Ce numéro de janvier 1970 n’est pas qu’un adieu. C’est une déclaration de continuité. À travers Tréno, le Canard parle de sa propre morale professionnelle. Ribaud insiste sur un point cardinal : le respect du lecteur. Un journal “propre”, au sens d’un journal qui ne triche pas, qui ne se vend pas, qui ne se raconte pas d’histoires sur sa propre vertu mais qui s’astreint à une discipline. La “passion du Canard”, ici, n’a rien d’un slogan. C’est une méthode : être drôle, oui, mais précis ; être libre, oui, mais responsable ; s’indigner, oui, mais en travaillant.

Et dans le contexte de l’époque, ce n’est pas neutre. Début 1970 : Pompidou est à l’Élysée, la France sort de Mai 68 sans être rentrée dans l’ordre intérieur. Les tensions sociales et politiques restent vives. La presse, elle, se recompose, entre modernisation, concentrations rampantes et tentations d’alignement. Or le Canard rappelle, par cet hommage, ce qu’il entend continuer à être : un contre-pouvoir de papier, un journal qui ne s’excuse pas d’exister.

“Maintenant, il faut faire le Canard”

La chute de Ribaud est un passage de témoin. Tréno aurait dit : “Ce n’est pas tout ça… maintenant il faut faire le Canard.” La formule contient tout : l’affection qui refuse la pose, la lucidité qui refuse le deuil interminable, et cette obligation presque joyeuse de continuer. Faire le Canard, ce n’est pas imiter Tréno. C’est garder vivant ce qu’il a tenu : la liberté de ton, la probité, et cette manière si particulière de regarder la politique non comme un théâtre sacré, mais comme un endroit où l’on doit, régulièrement, ouvrir les fenêtres.

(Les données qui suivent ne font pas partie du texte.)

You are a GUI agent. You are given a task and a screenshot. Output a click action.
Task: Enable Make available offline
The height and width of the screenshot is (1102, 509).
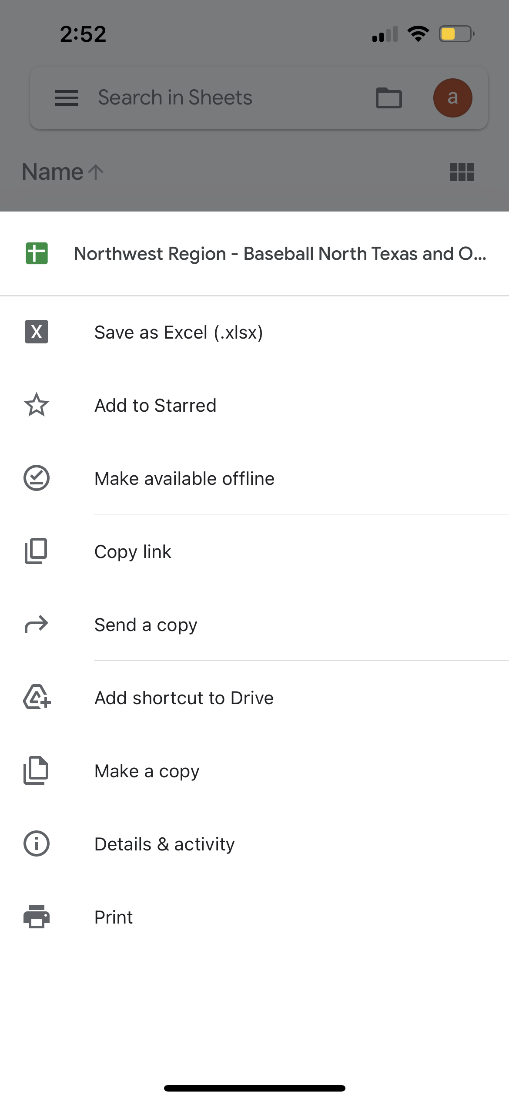click(x=184, y=479)
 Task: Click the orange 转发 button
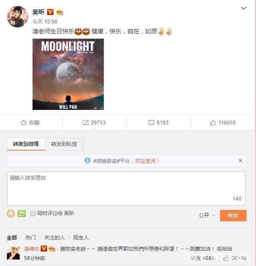[233, 216]
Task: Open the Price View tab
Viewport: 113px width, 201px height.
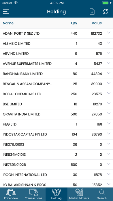Action: [x=11, y=194]
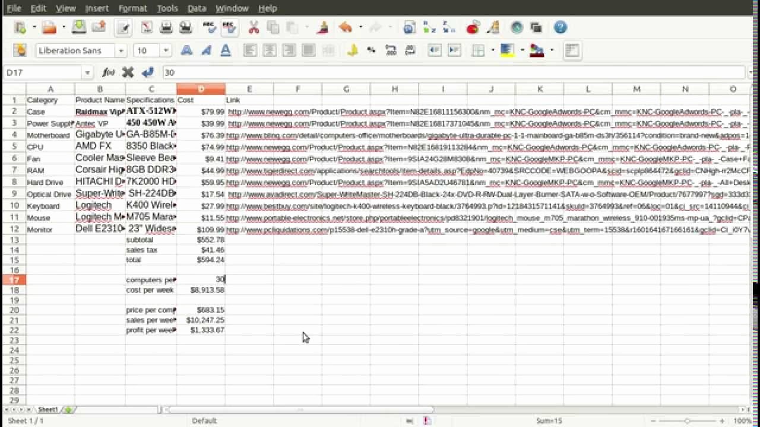
Task: Open the Function Wizard beside the Name Box
Action: coord(109,72)
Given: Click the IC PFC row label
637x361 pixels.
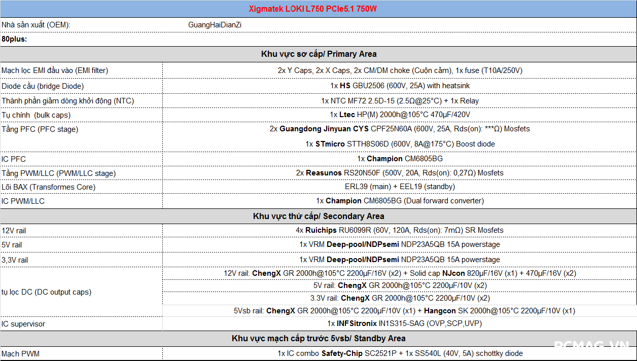Looking at the screenshot, I should (14, 159).
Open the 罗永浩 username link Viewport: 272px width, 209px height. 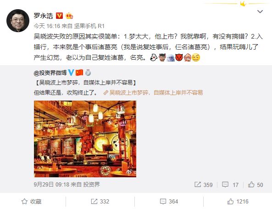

En 1970, le journal enterre un homme, mais il refuse d’enterrer une énergie. Tréno disparaît, et pourtant il reste une voix dans les marges du numéro : celle qui dit que la meilleure façon d’honorer un directeur du Canard, ce n’est pas de le pleurer longtemps. C’est de continuer à écrire juste, à viser clair, et à ne pas avoir peur.